Rewrite the entries from the line with "Screen dimensions: 1200x694" up to and including the line with "pos(992,480)", swapping "Month" for "Week" and changing nothing else. Omit the pictures.

RECORDS FOR PROCESSING:
>>>
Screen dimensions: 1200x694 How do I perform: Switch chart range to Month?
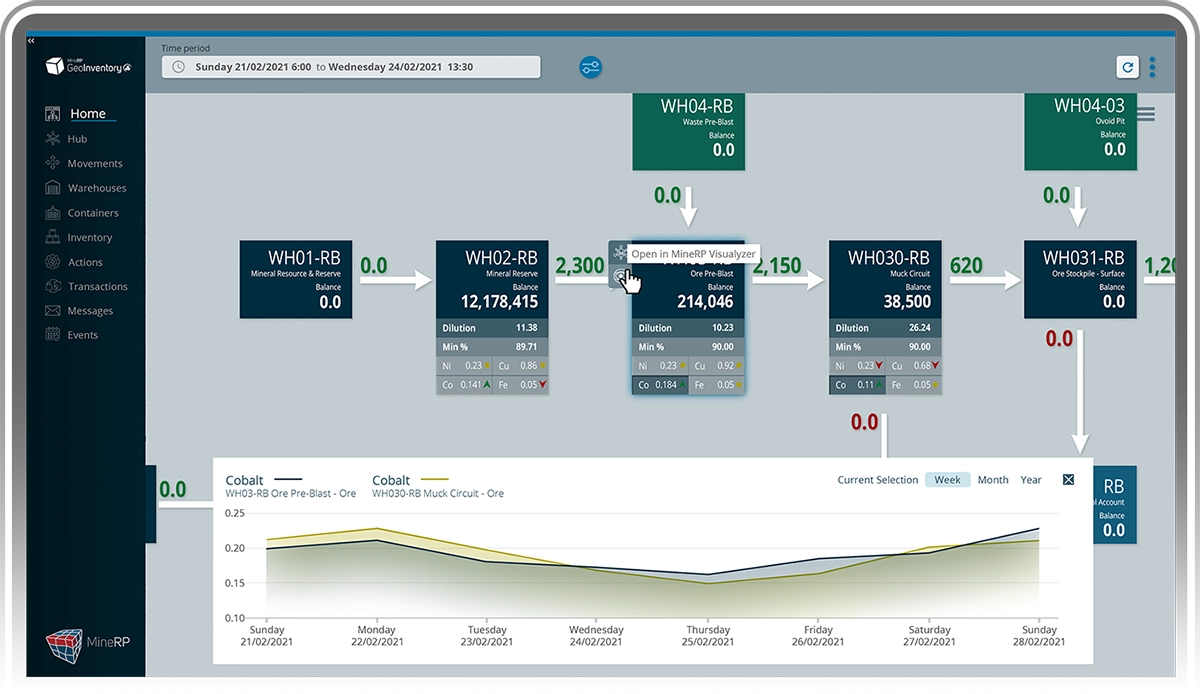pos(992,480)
<<<
>>>
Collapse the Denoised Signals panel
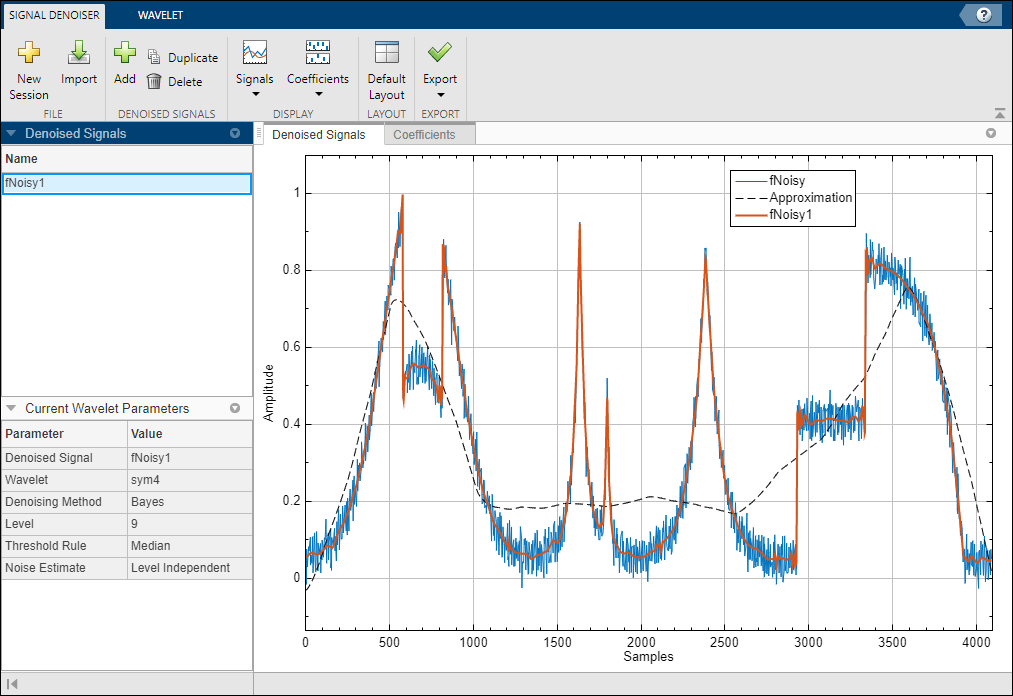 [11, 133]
<<<
>>>
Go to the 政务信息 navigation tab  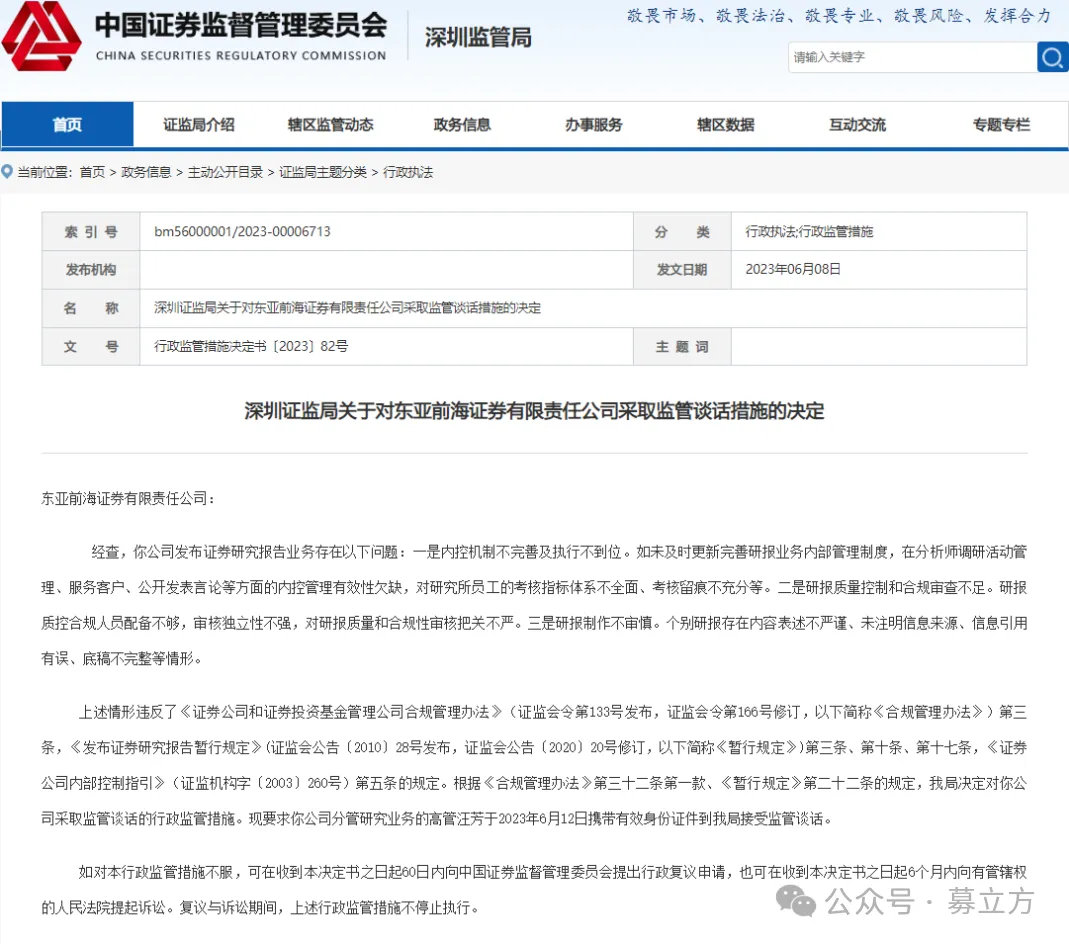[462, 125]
<<<
WORKED SOLUTION:
Screen dimensions: 1200x694 How do I perform: Switch chart range to Week?
pos(992,480)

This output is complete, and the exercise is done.